INSERT OR REPLACE explained in more detail

A few weeks ago we were asked to improve data entry performance of Tracker’s RDF store.

From earlier investigations we knew that a large amount of the RDF store’s update time was going to the application having to first delete triples and internally to the insert having to look up preexisting values.

For this reason we came up with the idea of providing a replace feature on top of standard SPARQL 1.1 Update.

When working with triples is a feature like replace of course a bit ambiguous. I’ll first briefly explain working with triples to describe things. When I want to describe a person Mark who has two dogs, we could do it like this:

  • Max is a Dog
  • Max is 10 years old
  • Mimi is a Dog
  • Mimi is 11 years old
  • Mark is a Person
  • Mark is 30 years old
  • Mark owns Max
  • Mark owns Mimi

If you look at those descriptions, you can simplify each by writing exactly three things: the subject, the property and the value.

In RDF we call these three subject, predicate and object. All subjects and predicates will be resources, the objects can either be a resource or a literal. You wrap resources in inequality signs.

You can continue talking about a resource using semicolon, and you continue talking about a predicate using comma. When you want to finish talking about a resource, you write a dot.
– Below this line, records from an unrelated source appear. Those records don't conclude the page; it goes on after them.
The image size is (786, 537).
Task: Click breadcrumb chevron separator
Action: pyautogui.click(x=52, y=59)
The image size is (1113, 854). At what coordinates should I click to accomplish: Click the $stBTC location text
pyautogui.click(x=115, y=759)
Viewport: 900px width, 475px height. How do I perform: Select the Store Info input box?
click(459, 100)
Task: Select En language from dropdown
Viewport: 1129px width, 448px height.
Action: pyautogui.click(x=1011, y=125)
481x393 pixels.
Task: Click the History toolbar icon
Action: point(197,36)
Now you know how the Turtle format works.

In SPARQL Update you insert data with INSERT { Turtle formatted data }. Let’s translate that to Mark’s story:

INSERT {
  <Max> a <Dog> ;
        <hasName> ‘Max’ ;
        <hasAge> 10 .
  <Mimi> a <Dog> ;
        <hasName> ‘Mimi’ ;
        <hasAge> 11 .
  <Mark> a <Person> ;
         <hasName> ‘Mark’ ;
         <hasAge> 30 ;
         <owns> <Max>, <Mimi>
}

In the example we are using both single value property and multiple value properties. You can have only one name and one age, so <hasName> and <hasAge> are single value properties. But you can own more than one dog, so <owns> is a multiple value property.

The ambiguity with a replace feature for SPARQL Update is at multiple value properties. Does it need to replace the entire list of values? Does it need to append to the list? Does it need to update just one item in the list? And which one? This probably explains why it’s not specified in SPARQL Update.
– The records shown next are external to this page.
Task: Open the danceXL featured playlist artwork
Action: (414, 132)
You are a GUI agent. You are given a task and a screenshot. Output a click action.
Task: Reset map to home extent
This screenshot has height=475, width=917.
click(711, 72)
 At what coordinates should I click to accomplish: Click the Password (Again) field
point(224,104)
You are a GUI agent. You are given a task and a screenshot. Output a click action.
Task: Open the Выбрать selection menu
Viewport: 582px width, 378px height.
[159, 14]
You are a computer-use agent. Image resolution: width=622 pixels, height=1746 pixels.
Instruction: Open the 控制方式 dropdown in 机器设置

For single value properties there’s no ambiguity. For multiple value properties on a resource where the particular triple already exists, there’s also no ambiguity: RDF doesn’t allow duplicate triples. This means that in RDF you can’t own <Max> twice. This is also true for separate insert executions.

In the next two examples the first query is equivalent to the second query. Keep this in mind because it will matter for our replace feature:

INSERT { <Mark> <owns> <Max>, <Max>, <Mimi> }

Is the same as

INSERT { <Mark> <owns> <Max>, <Mimi> }

There is no ambiguity for single value properties so we can implement replace for single value properties:

INSERT OR REPLACE {
  <Max> a <Dog> ;
        <hasName> ‘Max’ ;
        <hasAge> 11 .
  <Mimi> a <Dog> ;
        <hasName> ‘Mimi’ ;
        <hasAge> 12 .
  <Mark> a <Person> ;
         <hasName> ‘Mark’ ;
         <hasAge> 31 ;
         <owns> <Max>, <Mimi>
}

As mentioned earlier doesn’t RDF allow duplicate triples, so nothing will change to the ownerships of Mark. However, would we have added a new dog then just as if OR REPLACE was not there would he be added to Mark’s ownerships. The following example will actually add Morm to Mark’s dogs (and this is different than with the single value properties, they are overwritten instead).

INSERT OR REPLACE {
  <Morm> a <Dog> ;
        <hasName> ‘Morm’ ;
        <hasAge> 2 .
  <Max> a <Dog> ;
        <hasName> ‘Max’ ;
        <hasAge> 12 .
  <Mimi> a <Dog> ;
         <hasName> ‘Mimi’ ;
         <hasAge> 13 .
  <Mark> a <Person> ;
          <hasName> ‘Mark’ ;
          <hasAge> 32 ;
          <owns> <Max>, <Mimi>, <Morm>
}

We know that this looks a bit strange, but in RDF it kinda makes sense too. Note again that our replace feature is not part of standard SPARQL 1.1 Update (and will probably never be).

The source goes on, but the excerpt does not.